I also need to get motivated to exercise every day, whether it’s my Leslie Sansone Walk Away the Pounds DVDs here at home, the Back Care Yoga DVD I ordered this afternoon, or driving over to the community center and either paying the $2 to use the fitness center or walking on their indoor track for free (or possibly swimming, which I really don’t want to do this time of year, even at an indoor pool). I know I’ll feel better, lose weight easier, and, hopefully, get my blood pressure down so that I can come off the prescription medications (oh, and get health insurance, too).
Our WW leader posed these two questions to us at the meeting today:
What in your life has the potential to slow down or derail your weight-loss efforts at this time of year?
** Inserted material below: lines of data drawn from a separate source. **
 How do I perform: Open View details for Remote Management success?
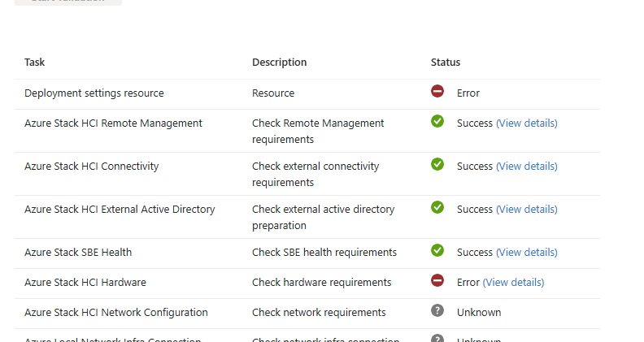[x=527, y=123]
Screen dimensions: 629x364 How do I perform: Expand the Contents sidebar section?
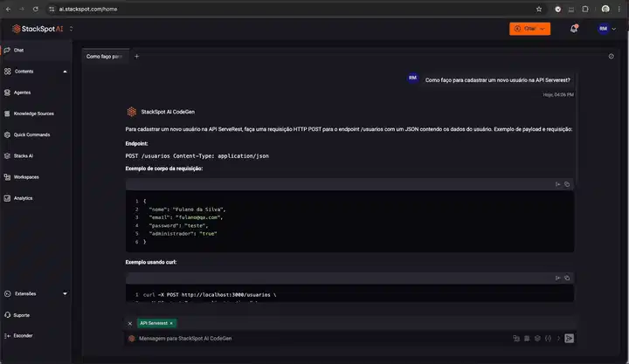point(65,72)
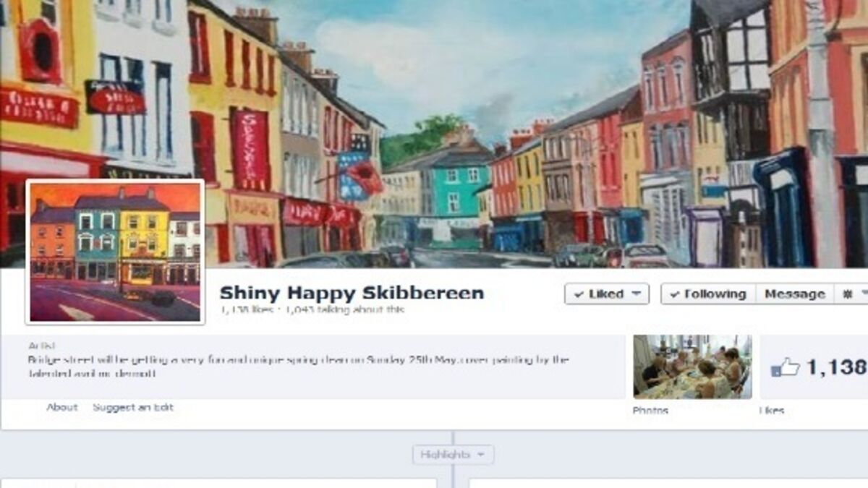Screen dimensions: 868x488
Task: Expand the Liked dropdown arrow
Action: click(x=636, y=294)
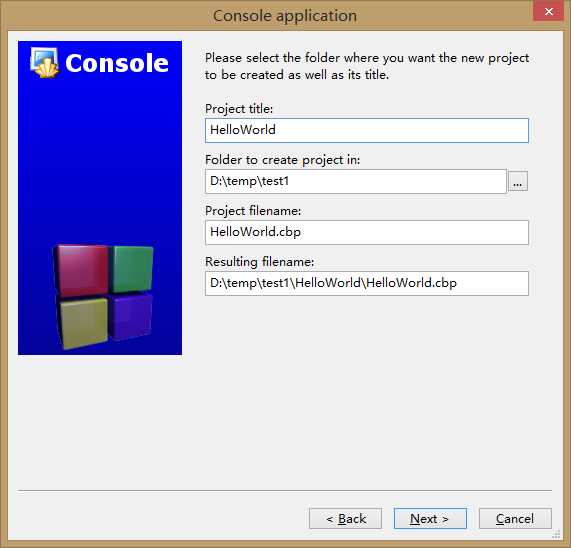Click the instruction text about selecting the folder
This screenshot has width=571, height=548.
point(367,66)
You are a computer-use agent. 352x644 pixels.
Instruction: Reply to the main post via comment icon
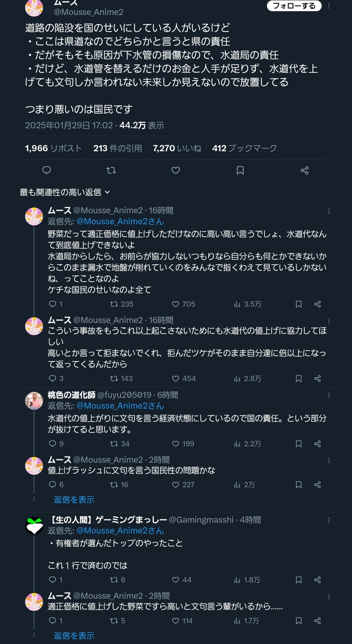(x=46, y=170)
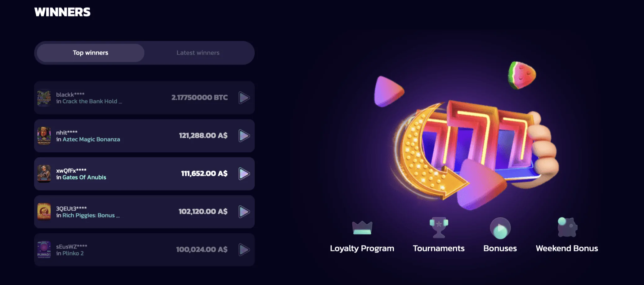Open the Loyalty Program crown icon
Viewport: 644px width, 285px height.
(362, 228)
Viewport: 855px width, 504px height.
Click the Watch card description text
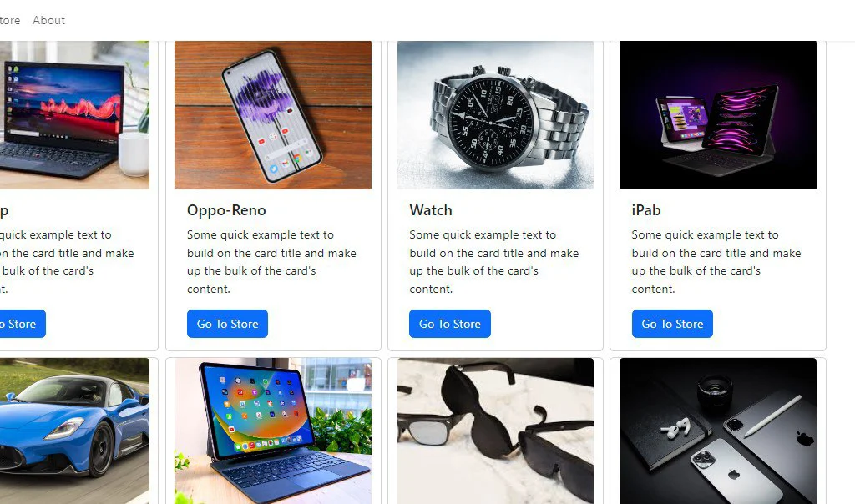494,261
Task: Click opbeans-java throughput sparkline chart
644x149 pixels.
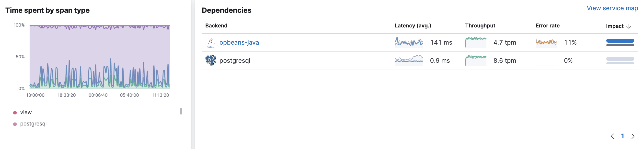Action: [x=476, y=43]
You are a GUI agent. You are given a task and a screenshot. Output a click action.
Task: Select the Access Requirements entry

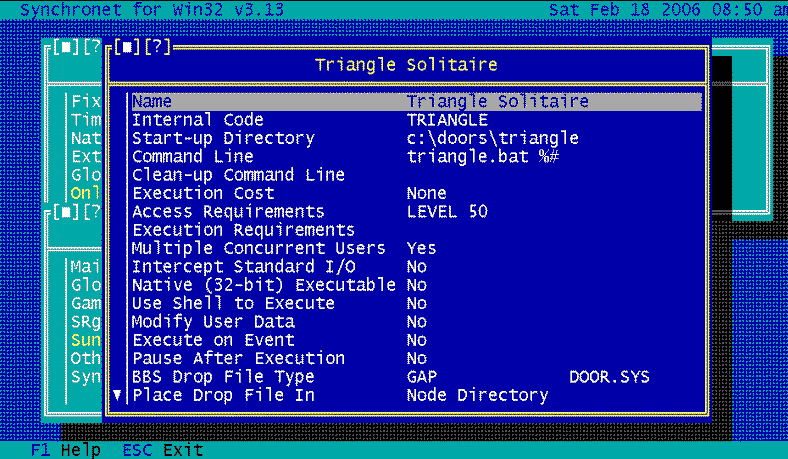click(228, 211)

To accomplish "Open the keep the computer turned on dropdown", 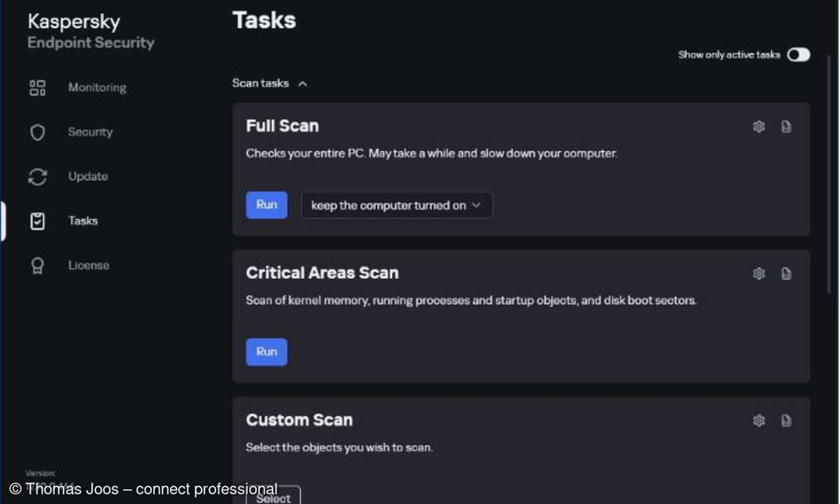I will tap(397, 206).
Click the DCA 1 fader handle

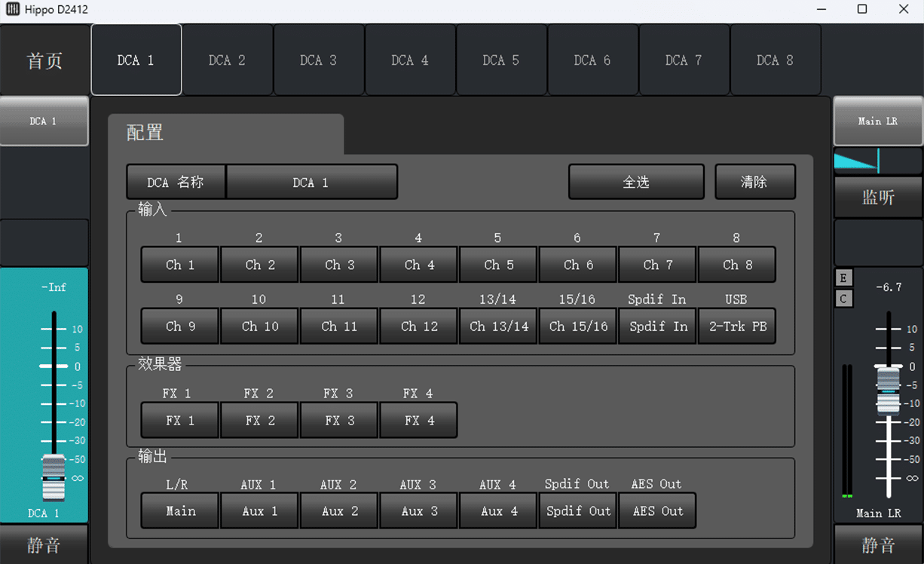(x=54, y=478)
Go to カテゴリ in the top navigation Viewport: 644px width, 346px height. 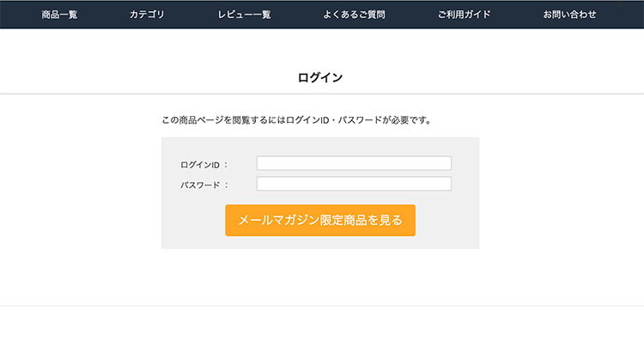[x=147, y=15]
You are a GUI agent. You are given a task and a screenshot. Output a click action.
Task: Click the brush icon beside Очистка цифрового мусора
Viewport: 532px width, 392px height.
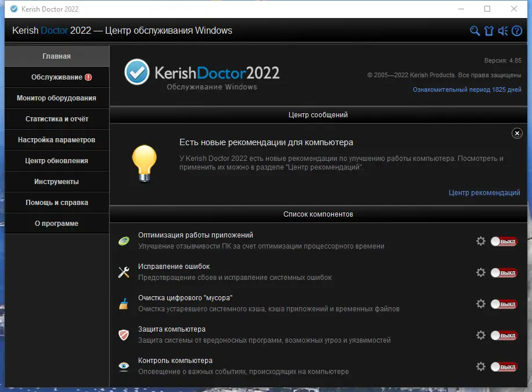coord(124,303)

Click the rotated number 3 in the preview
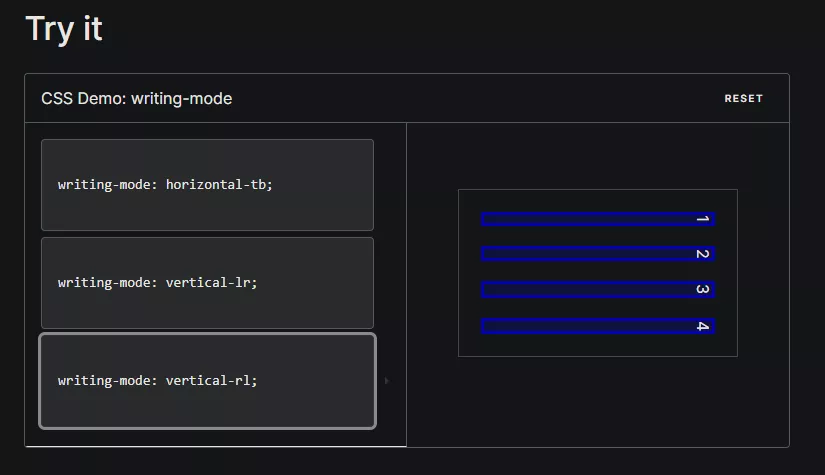pos(702,290)
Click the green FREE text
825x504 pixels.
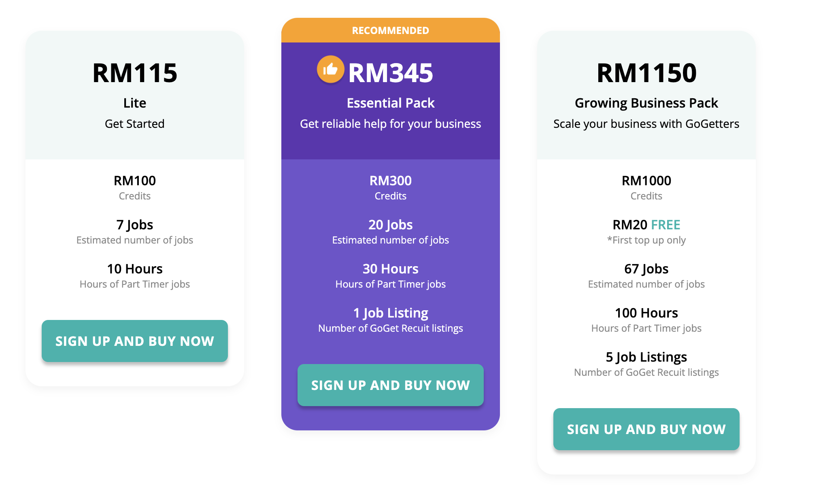pos(666,224)

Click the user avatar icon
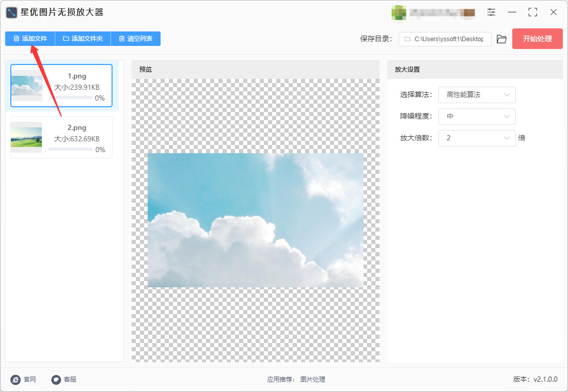[x=399, y=13]
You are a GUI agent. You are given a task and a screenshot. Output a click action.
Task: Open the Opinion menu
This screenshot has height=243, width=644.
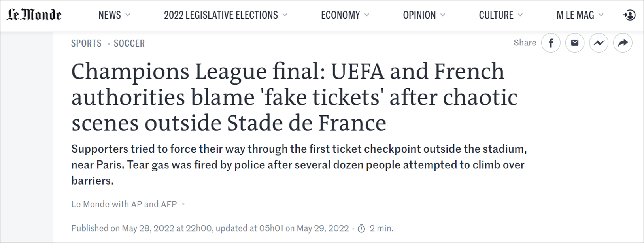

- For example: all of the office/church Christmas parties you’re obligated to go to, the baking your family/friends expect you to do, all of the tempting foods and desserts served wherever you celebrate Christmas, traveling, having no time to eat proper/healthy meals because of all the extra things that draw our time and attention (school programs, Christmas musicals, decorating, shopping, parties, etc.).
What kind of challenges do they present to staying in control of your weight-loss efforts?
- Parties: Goodies like cookies, candies, and a lot of other foods that are really tasty but not really healthy; Baking: how can you smell those cookies without eating at least one—or even licking the bowl?; Traveling: have I ever mentioned how I have this weird mindset that overtakes me that says food eaten while traveling doesn’t count?; No Time to Cook: so you pick up fast food or order pizza or Chinese food.
I mentioned mine about the traveling/fast food thing I have—everyone’s suggestions ranged from packing my own meal, eating a meal before I leave and then drinking tea the whole trip (um . . . I really don’t want to stop that often—and it’s a six-hour drive), stopping and going into a fast-food restaurant to eat a salad (if I’m going to stop somewhere and go in and sit, it isn’t going to be at a fast-food place!), or just packing Core-friendly snacks instead of stopping for anything to eat. The one thing that no one said that I know I could do but didn’t this last trip, is that I can go through the drive-thru at McD. and order the grilled chicken sandwich combo meal with no mayo and have them substitute the Apple Dippers for fries. I can take the chicken breast off the bread and eat the apple slices plain, without the caramel sauce for a Core meal.
What about you? What has the potential to derail you this season? How do those things challenge you? How will you meet those challenges?